From a moviegoer’s perspective, the 2026 horror year offers momentum and variety. January is a buffet, February delivers a legacy slasher, April reintroduces a Universal monster, May and June provide a two-beat supernatural run for date nights and group outings, July runs hard, August and September keep the supernatural momentum, October turns into a Jordan Peele event, and December invites a wintry, literate nightmare. That is how you maintain buzz and butts in seats without cannibalizing your own titles. The pattern also supports social campaigns that can scale over time, using earlier releases to stage the audience for bigger plays in the fall.

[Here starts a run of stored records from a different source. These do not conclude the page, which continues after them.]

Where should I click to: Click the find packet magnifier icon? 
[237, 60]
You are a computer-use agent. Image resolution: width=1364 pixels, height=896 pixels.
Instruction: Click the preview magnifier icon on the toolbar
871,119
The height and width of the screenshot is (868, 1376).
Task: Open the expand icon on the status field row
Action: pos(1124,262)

Exhibitors welcome the spacing. Horror delivers consistent Thursday swells, efficient placements, and strong PLF uptake when the creative supports it. The 2026 slate has at least three titles that can warrant PLF, with The Mummy, Evil Dead Burn, and Werwulf all showcasing surface detail, soundscape, and image-making that benefit from larger formats. The calendar also leaves room for specialty platformers to open in New York and Los Angeles, build reviews, and slide into national conversation as the fall progresses.

A Robust 2026 On Deck

Schedules slip. Ratings change. Casts rotate. But the spine of 2026 horror is firm. There is brand heft where it matters, new vision where it lands, and a calendar that shows studios track how and when scares land. The awards and festival pipeline into 2027 will come into focus once the fall festivals lock, and it would not be surprising to see at least one late-stage specialty acquisition join the party. For now, the job is simple, cut sharp trailers, hold the mystery, and let the frights sell the seats.